__WHAT YOU NEED TO DO__
In the data below, find every line with the word "computer" and copy it.

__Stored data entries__

# # #

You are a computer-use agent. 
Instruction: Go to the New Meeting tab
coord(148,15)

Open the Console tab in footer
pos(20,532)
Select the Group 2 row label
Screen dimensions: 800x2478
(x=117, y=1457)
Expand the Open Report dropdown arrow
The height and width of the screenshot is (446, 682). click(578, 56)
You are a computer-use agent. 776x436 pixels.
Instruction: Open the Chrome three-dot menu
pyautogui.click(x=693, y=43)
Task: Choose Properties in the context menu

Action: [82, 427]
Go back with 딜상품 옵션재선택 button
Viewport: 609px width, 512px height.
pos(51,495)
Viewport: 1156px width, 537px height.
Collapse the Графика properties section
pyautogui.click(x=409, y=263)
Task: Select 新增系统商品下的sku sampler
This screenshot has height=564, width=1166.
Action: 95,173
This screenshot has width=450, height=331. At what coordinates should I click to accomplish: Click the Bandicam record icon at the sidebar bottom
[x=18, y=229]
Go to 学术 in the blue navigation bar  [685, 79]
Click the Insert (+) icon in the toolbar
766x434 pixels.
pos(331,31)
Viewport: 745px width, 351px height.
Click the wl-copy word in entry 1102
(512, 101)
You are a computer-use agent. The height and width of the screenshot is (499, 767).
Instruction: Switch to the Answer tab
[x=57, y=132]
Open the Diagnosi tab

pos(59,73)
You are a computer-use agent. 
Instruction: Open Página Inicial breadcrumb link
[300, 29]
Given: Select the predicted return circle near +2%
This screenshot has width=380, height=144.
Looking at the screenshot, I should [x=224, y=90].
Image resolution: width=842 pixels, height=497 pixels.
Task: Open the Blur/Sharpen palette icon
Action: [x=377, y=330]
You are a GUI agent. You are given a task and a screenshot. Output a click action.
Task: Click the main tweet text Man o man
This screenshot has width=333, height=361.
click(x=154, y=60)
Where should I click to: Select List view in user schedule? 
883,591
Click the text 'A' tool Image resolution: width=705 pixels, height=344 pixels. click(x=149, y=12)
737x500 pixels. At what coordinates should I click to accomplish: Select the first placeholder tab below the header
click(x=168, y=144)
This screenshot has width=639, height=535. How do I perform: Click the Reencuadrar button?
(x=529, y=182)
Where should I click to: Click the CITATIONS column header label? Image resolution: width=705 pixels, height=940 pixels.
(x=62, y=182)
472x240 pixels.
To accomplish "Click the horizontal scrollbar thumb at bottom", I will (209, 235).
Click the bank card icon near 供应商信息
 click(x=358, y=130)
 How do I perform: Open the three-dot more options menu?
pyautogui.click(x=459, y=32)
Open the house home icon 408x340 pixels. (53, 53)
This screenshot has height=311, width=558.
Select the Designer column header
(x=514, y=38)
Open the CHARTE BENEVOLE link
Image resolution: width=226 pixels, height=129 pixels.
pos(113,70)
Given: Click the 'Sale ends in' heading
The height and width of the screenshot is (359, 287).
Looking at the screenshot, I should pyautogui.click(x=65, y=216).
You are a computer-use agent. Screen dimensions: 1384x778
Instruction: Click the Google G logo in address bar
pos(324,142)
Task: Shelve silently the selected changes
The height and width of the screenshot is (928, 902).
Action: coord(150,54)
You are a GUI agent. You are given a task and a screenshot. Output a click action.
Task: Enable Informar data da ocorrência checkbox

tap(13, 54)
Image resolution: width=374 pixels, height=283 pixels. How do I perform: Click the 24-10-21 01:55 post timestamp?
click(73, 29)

# # #

__SOLUTION__
You are a computer-use agent. 
You are a computer-use agent. 776x436 pixels.
You are a computer-use agent. The height and width of the screenshot is (499, 767).
You are a computer-use agent. 
You are a computer-use agent. Screen dimensions: 1384x778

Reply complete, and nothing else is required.